• [Source data]
»»

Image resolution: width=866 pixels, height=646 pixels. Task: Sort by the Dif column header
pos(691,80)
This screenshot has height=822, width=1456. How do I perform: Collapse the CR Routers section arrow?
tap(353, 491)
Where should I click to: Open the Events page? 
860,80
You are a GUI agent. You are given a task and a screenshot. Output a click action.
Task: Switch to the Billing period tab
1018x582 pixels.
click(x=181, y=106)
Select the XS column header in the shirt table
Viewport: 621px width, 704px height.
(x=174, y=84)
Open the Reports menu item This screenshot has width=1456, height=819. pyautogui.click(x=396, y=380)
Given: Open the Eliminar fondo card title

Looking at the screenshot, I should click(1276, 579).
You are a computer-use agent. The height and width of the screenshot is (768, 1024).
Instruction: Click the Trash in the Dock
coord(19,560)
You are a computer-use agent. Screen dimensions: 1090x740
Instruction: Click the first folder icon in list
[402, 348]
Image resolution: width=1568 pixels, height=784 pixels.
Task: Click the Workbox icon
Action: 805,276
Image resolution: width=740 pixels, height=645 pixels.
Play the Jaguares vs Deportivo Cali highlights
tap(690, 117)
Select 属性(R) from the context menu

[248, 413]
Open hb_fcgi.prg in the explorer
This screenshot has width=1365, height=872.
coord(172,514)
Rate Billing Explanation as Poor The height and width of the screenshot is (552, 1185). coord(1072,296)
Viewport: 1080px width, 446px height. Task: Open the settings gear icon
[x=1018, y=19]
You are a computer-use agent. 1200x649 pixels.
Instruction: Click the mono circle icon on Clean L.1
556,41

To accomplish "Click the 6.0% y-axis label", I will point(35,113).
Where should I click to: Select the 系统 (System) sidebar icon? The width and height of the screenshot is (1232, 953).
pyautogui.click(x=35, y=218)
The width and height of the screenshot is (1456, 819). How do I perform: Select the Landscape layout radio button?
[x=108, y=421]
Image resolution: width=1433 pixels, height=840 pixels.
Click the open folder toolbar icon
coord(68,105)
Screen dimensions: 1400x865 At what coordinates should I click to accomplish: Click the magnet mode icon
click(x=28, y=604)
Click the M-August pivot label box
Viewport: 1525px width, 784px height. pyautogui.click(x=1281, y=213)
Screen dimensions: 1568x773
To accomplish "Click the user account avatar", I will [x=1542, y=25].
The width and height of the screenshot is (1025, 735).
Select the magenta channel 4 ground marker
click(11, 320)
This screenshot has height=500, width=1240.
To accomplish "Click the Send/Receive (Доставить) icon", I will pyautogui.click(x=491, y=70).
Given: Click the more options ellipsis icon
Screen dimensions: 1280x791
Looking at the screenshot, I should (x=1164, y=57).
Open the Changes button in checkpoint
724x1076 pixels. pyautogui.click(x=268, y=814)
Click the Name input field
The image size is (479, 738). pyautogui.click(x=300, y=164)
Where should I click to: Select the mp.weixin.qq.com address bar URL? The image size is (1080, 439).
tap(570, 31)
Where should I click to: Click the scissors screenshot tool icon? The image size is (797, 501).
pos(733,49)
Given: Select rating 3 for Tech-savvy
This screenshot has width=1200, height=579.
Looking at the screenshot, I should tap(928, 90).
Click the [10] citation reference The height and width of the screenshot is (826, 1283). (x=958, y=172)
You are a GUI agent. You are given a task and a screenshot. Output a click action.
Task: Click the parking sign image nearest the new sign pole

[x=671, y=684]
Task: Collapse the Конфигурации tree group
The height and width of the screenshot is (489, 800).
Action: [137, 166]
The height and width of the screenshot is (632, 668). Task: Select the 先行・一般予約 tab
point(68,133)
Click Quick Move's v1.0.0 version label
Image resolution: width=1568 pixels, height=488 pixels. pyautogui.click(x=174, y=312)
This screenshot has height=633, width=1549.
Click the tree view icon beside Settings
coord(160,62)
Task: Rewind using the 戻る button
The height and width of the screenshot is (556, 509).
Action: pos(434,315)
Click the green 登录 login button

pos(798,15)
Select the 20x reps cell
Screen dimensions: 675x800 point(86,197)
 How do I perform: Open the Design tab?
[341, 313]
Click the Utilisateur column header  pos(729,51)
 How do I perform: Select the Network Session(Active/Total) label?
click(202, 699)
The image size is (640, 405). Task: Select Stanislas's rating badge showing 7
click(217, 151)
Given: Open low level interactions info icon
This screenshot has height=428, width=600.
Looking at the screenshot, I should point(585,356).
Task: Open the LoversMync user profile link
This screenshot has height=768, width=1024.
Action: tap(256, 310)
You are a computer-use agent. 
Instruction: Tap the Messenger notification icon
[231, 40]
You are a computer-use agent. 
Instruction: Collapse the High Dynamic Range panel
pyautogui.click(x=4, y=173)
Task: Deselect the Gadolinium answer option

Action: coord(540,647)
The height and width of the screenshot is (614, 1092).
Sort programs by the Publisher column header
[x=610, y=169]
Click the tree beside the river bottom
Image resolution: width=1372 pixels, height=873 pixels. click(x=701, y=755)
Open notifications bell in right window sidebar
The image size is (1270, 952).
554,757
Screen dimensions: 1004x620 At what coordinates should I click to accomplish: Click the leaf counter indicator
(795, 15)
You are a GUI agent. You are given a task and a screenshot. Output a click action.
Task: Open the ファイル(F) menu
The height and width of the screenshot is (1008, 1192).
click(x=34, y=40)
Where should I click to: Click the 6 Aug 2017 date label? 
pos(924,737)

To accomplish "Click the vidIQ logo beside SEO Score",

««

• [Problem] Render the part of the rows that opens with the line containing "Where should I click to: Select the 系统" and closes with the line containing "click(x=28, y=604)", both lines included, as a two-column CSV headed instruction and action. Give one CSV line per instruction paired with its answer, with each field in quotes and line breaks turned into spaces.

• [Answer]
instruction,action
"Where should I click to: Select the 系统 (System) sidebar icon? The width and height of the screenshot is (1232, 953).","pyautogui.click(x=35, y=218)"
"The width and height of the screenshot is (1456, 819). How do I perform: Select the Landscape layout radio button?","[x=108, y=421]"
"Image resolution: width=1433 pixels, height=840 pixels. Click the open folder toolbar icon","coord(68,105)"
"Screen dimensions: 1400x865 At what coordinates should I click to accomplish: Click the magnet mode icon","click(x=28, y=604)"